WORK ORDER:
Would you please write out the records below exactly as they appear?

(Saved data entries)
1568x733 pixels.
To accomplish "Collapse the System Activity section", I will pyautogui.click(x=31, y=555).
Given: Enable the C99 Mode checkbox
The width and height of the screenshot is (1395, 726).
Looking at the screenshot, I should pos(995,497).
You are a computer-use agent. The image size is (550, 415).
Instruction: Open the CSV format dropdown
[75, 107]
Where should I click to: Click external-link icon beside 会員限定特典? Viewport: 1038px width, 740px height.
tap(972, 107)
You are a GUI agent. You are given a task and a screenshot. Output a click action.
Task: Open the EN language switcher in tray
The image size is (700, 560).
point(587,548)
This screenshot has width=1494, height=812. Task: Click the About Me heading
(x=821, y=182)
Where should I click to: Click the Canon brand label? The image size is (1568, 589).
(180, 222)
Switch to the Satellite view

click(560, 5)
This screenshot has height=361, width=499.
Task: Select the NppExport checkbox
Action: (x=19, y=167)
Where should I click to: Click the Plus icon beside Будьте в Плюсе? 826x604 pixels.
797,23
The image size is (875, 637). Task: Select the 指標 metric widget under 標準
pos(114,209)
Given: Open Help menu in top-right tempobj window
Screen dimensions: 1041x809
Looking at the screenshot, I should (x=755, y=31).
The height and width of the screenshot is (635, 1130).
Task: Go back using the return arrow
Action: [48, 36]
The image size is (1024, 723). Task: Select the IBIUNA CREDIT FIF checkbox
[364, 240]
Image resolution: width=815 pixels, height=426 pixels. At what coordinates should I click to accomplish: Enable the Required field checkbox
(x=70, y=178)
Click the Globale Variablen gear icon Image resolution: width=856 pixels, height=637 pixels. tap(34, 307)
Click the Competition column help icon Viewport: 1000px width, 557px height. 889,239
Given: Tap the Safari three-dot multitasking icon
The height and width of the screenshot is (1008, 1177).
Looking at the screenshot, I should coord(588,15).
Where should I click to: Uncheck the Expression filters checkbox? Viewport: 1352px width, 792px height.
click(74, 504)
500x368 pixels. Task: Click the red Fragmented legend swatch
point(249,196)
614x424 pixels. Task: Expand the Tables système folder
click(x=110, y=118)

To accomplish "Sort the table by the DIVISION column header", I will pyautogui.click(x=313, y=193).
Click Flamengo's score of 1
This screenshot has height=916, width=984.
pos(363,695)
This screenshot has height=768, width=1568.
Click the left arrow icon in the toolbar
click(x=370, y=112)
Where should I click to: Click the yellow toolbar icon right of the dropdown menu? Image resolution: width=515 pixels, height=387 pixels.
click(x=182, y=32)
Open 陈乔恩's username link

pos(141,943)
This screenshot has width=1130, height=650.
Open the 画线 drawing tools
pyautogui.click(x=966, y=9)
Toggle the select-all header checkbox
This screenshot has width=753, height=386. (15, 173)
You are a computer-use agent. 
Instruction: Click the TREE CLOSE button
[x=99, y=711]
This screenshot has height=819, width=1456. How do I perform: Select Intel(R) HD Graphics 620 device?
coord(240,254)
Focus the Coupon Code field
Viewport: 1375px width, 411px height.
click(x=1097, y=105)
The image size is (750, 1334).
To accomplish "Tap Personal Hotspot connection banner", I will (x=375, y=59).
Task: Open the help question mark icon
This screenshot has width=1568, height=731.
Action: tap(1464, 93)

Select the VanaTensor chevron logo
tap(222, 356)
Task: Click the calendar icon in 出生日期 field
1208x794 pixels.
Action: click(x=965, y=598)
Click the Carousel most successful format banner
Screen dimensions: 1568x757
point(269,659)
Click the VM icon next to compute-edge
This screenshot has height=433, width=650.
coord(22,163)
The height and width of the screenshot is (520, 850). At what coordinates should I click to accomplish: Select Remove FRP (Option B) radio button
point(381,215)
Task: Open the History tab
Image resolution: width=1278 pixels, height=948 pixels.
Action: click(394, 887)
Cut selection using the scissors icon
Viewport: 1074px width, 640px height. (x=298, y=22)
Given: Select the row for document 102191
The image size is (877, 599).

REPLY TO THE EXERCISE:
1568x733 pixels.
To accomplish "Collapse the System Activity section", I will pyautogui.click(x=31, y=555).
Given: Enable the C99 Mode checkbox
The width and height of the screenshot is (1395, 726).
Looking at the screenshot, I should pos(995,497).
You are a computer-use agent. The image size is (550, 415).
Instruction: Open the CSV format dropdown
[75, 107]
Where should I click to: Click external-link icon beside 会員限定特典? Viewport: 1038px width, 740px height.
tap(972, 107)
You are a GUI agent. You are given a task and a screenshot. Output a click action.
Task: Open the EN language switcher in tray
The image size is (700, 560).
point(587,548)
This screenshot has width=1494, height=812. Task: Click the About Me heading
(x=821, y=182)
Where should I click to: Click the Canon brand label? The image size is (1568, 589).
(180, 222)
Switch to the Satellite view

click(560, 5)
This screenshot has height=361, width=499.
Task: Select the NppExport checkbox
Action: (x=19, y=167)
Where should I click to: Click the Plus icon beside Будьте в Плюсе? 826x604 pixels.
797,23
The image size is (875, 637). Task: Select the 指標 metric widget under 標準
pos(114,209)
Given: Open Help menu in top-right tempobj window
Screen dimensions: 1041x809
Looking at the screenshot, I should (x=755, y=31).
The height and width of the screenshot is (635, 1130).
Task: Go back using the return arrow
Action: [48, 36]
The image size is (1024, 723). Task: Select the IBIUNA CREDIT FIF checkbox
[364, 240]
Image resolution: width=815 pixels, height=426 pixels. At what coordinates should I click to accomplish: Enable the Required field checkbox
(x=70, y=178)
Click the Globale Variablen gear icon Image resolution: width=856 pixels, height=637 pixels. tap(34, 307)
Click the Competition column help icon Viewport: 1000px width, 557px height. 889,239
Given: Tap the Safari three-dot multitasking icon
The height and width of the screenshot is (1008, 1177).
Looking at the screenshot, I should coord(588,15).
Where should I click to: Uncheck the Expression filters checkbox? Viewport: 1352px width, 792px height.
click(74, 504)
500x368 pixels. Task: Click the red Fragmented legend swatch
point(249,196)
614x424 pixels. Task: Expand the Tables système folder
click(x=110, y=118)

To accomplish "Sort the table by the DIVISION column header", I will pyautogui.click(x=313, y=193).
Click Flamengo's score of 1
This screenshot has height=916, width=984.
pos(363,695)
This screenshot has height=768, width=1568.
Click the left arrow icon in the toolbar
click(x=370, y=112)
Where should I click to: Click the yellow toolbar icon right of the dropdown menu? Image resolution: width=515 pixels, height=387 pixels.
click(x=182, y=32)
Open 陈乔恩's username link

pos(141,943)
This screenshot has width=1130, height=650.
Open the 画线 drawing tools
pyautogui.click(x=966, y=9)
Toggle the select-all header checkbox
This screenshot has width=753, height=386. (15, 173)
You are a computer-use agent. 
Instruction: Click the TREE CLOSE button
[x=99, y=711]
This screenshot has height=819, width=1456. How do I perform: Select Intel(R) HD Graphics 620 device?
coord(240,254)
Focus the Coupon Code field
Viewport: 1375px width, 411px height.
click(x=1097, y=105)
The image size is (750, 1334).
To accomplish "Tap Personal Hotspot connection banner", I will (x=375, y=59).
Task: Open the help question mark icon
This screenshot has width=1568, height=731.
Action: tap(1464, 93)

Select the VanaTensor chevron logo
tap(222, 356)
Task: Click the calendar icon in 出生日期 field
1208x794 pixels.
Action: click(x=965, y=598)
Click the Carousel most successful format banner
Screen dimensions: 1568x757
point(269,659)
Click the VM icon next to compute-edge
This screenshot has height=433, width=650.
coord(22,163)
The height and width of the screenshot is (520, 850). At what coordinates should I click to accomplish: Select Remove FRP (Option B) radio button
point(381,215)
Task: Open the History tab
Image resolution: width=1278 pixels, height=948 pixels.
Action: click(394, 887)
Cut selection using the scissors icon
Viewport: 1074px width, 640px height. (x=298, y=22)
Given: Select the row for document 102191
The image size is (877, 599).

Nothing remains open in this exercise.